Something to ponder: If, as the Harvard Crimson writes, Harvard may not allow quarterback Andrew Hatch to transfer back from LSU, could he end up at another Ivy League school? He's clearly a talented quarterback and a very good student.

There was an interesting Q&A in the Cornell Sun yesterday with Doris Davis, Cornell's associate provost for admissions and enrollment, regarding the "changing admission process." The Q&A included this:
Sun: It has been said that one reason Cornell announced its second phase of the new financial aid plan in October is because it was losing many of its athletes to schools with bigger financial aid programs. Is the newest plan helping in the recruitment of athletes?

DD: We’ll see. (One phase is) to reduce parental contribution for select students whose incomes are above $60,000 a year. And those students may include students who are of an enrollment priority. Some of those students may be athletes and some may be mathematicians and physicists. So there are a range of students who are going to qualify for those enhanced initiatives. And that piece, we will see, because those students (effected by the new plan) come in fall 2009.
That almost sounds like scholarships, or at least merit aid. Discuss among yourselves.

And here's something I completely missed last spring. Although Wake Forest became the first "top 30 national university in the U.S. News & World Report ranking," to drop SAT and ACT test scores as admission requirements, incoming freshman athletes at the school are still, "required to present a valid SAT or ACT score to the NCAA Eligibility Center in order to practice, compete or receive an athletic grant-in-aid at Wake Forest University." ESPN ran an interesting blog piece last spring on "Wake Forest's Testing Dilemma." Bruce Feldman, the writer of the blog, is author of the book Meat Market. His research for the book gives him an interesting perspective:
The biggest academic dilemma I observed stemmed from something that is relevant to the Wake Forest story and the standardized tests. In the case of many borderline recruits, schools needed to determine who was a safer pick: the kid who had a solid GPA but a low ACT score, or the kid with the shaky GPA but a respectable ACT?

The evidence I saw indicated that you're probably better off with the former rather than the latter. For regular students that might not be the case, but for student-athletes, who are afforded additional academic support systems, it was. The kid who had a solid GPA had at least shown that he will be diligent, meaning he'll be more likely to go to all his tutoring sessions and study-halls and be on time for class (and position meetings and practice too).

Meanwhile, the other kid might have been conditioned to think he's always smart enough to just get by.
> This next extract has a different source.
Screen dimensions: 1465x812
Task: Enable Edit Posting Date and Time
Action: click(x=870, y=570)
Maybe he is, or maybe, when things get tougher, he won't be.
While he makes it clear he's talking about "borderline recruits," I've heard the same thing over and over again from Dartmouth coaches who believe the work ethic that allows a kid with substandard scores to achieve a high GPA is what will make that student-athlete a success both in the classroom and in athletics.

In case you missed it (as I obviously did) find a News & Observer story about Wake Forest dropping the standardized tests here.
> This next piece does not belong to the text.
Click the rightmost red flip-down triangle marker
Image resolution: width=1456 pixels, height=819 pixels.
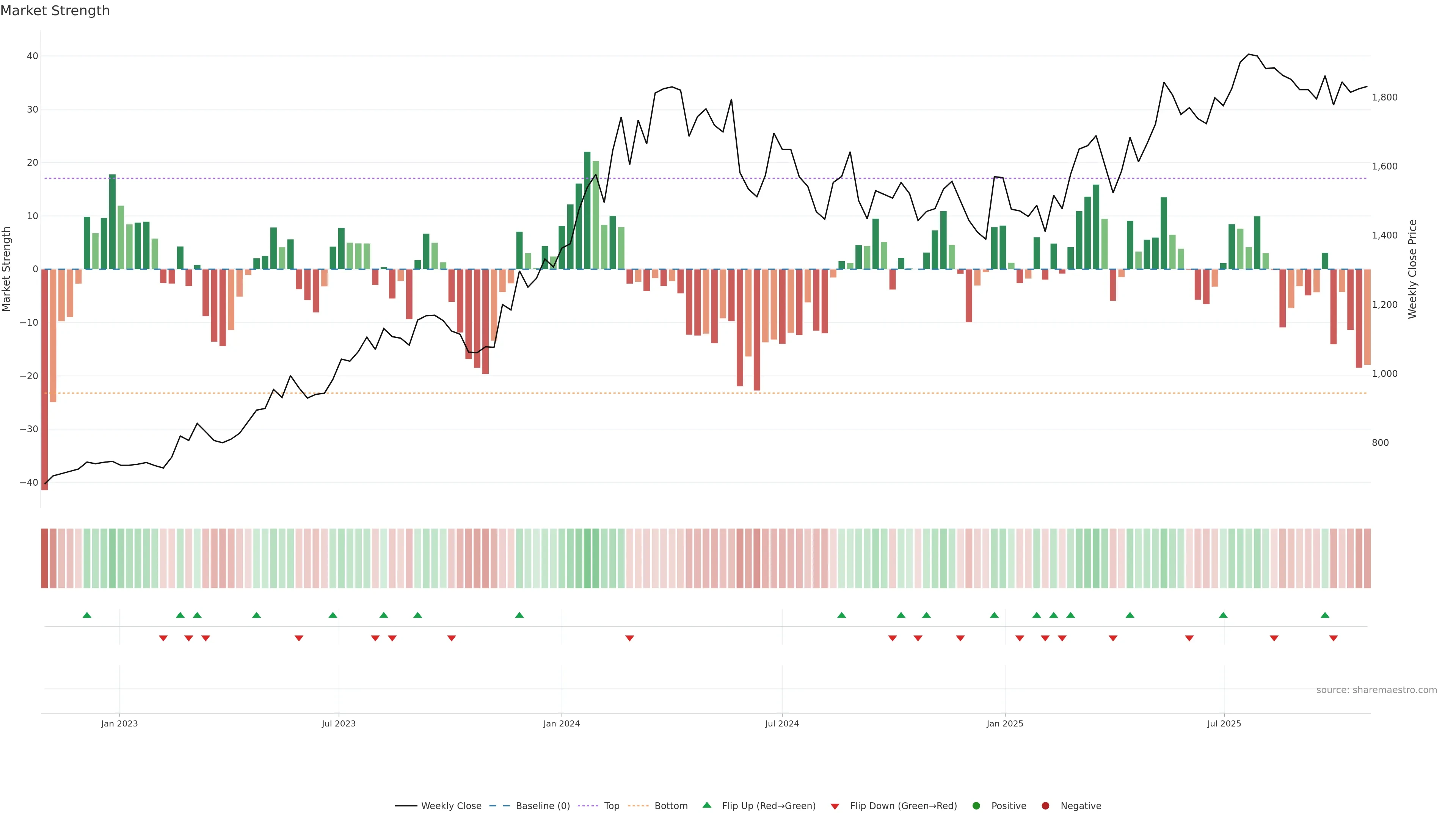[1334, 638]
And finally, it's exam week at Hanover High School and that certain junior and her freshman brother seem to have been studying harder than I ever did for college exams. (Please don't tell them I said that ;-) Kudos to them, particularly the freshman who would much, much rather be throwing a ball somewhere but has been studying hard for a full week. Both kids are still training with the track team, a good break from the books, although only the junior reached the qualifying standards to keep competing at the two upcoming meets at UNH and states one week later.

Monday, January 19, 2009

A Look At Stadiums

After posting a link yesterday to an artist's rendition of what improvements to Cowell Stadium at the University of New Hampshire might look like, I got an email asking about other stadiums (stadia ;-) in the CAA. Here are links to photos that will give you an idea of what they look like:

Delaware
Hofstra
James Madison
Maine
Massachusetts
Northeastern
Richmond
Rhode Island
Towson
Villanova
William & Mary

I can't vouch for how up-to-date those photos are. Most are from the same site that still features this picture of Memorial Field. (Editor's note: It's interesting to see the old Memorial Field through the lens of the current Memorial Field. I have a new appreciation for how lopsided it was.)
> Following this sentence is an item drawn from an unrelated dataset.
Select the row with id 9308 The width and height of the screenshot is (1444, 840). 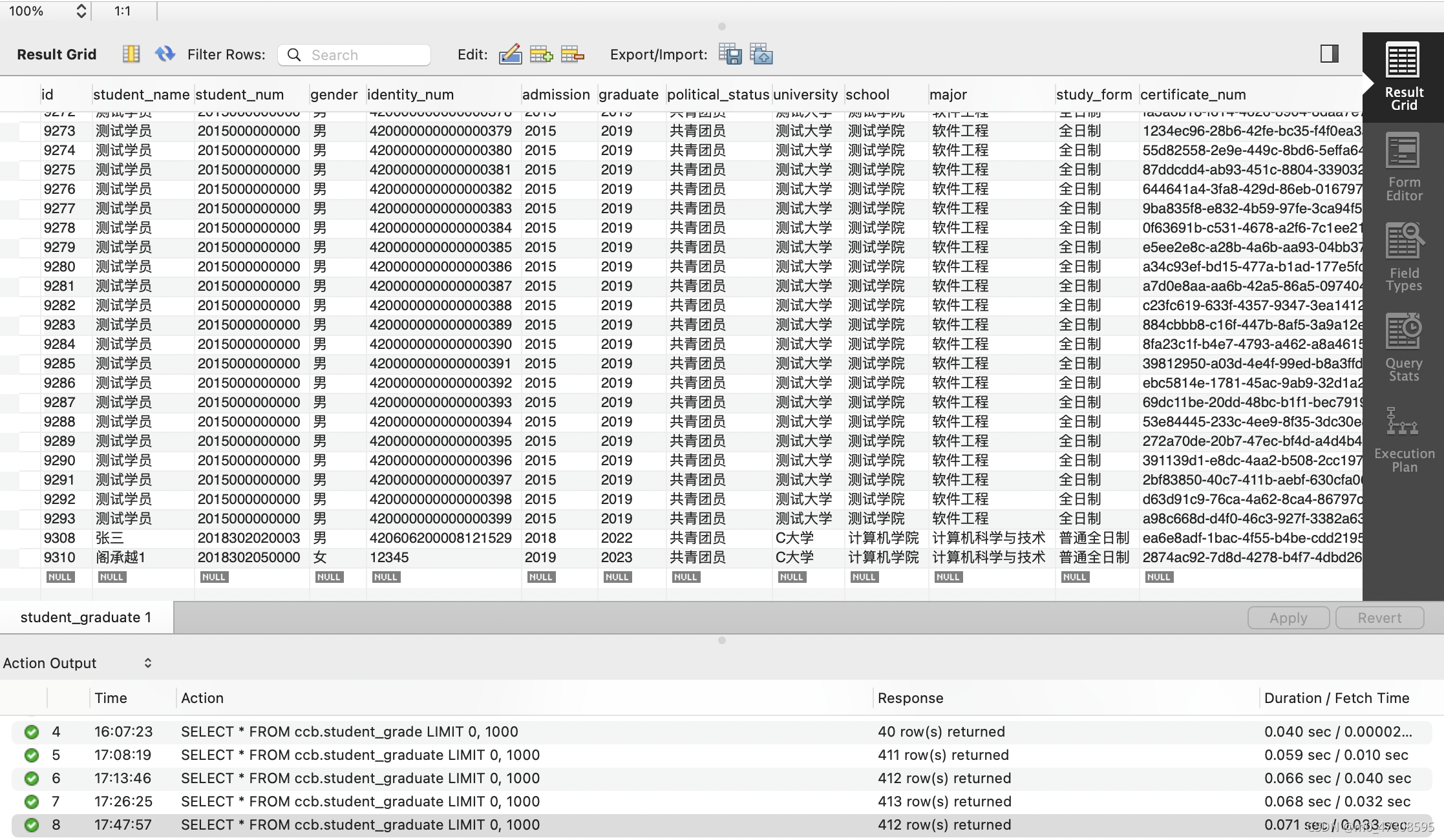[59, 538]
The only CAA schools where I've seen games are Maine, New Hampshire and Massachusetts, and UNH is clearly bringing up the end of that parade. I've been there four times I think, and I still can't make up my mind about the walls at the ends of the UMass stadium.

While I was at it I thought I'd post links to some of the Patriot League stadiums Dartmouth hasn't played in for a few years:

Bucknell
Fordham
Georgetown
Lafayette
Lehigh (Another Lehigh)

I really like Bucknell's field and how they wisely filled in the end of the horseshoe. ... Fordham's field works when you look back at the home stands. Unfortunately, when you look across the way there are no stands at all, or at least there weren't when Dartmouth last played there, and that ruins it. ... Good luck finding a decent picture of Georgetown's current field. ... Lafayette has done an unbelievable job of renovating their stadium. By all means check out this slide show of their new football varsity house. If it hasn't won design awards there is something wrong. ... Lehigh's stadium is gorgeous and nicely situated. My only quibble would be that because of the bowl shape, seats on the 50-yard line are surprisingly far from the field.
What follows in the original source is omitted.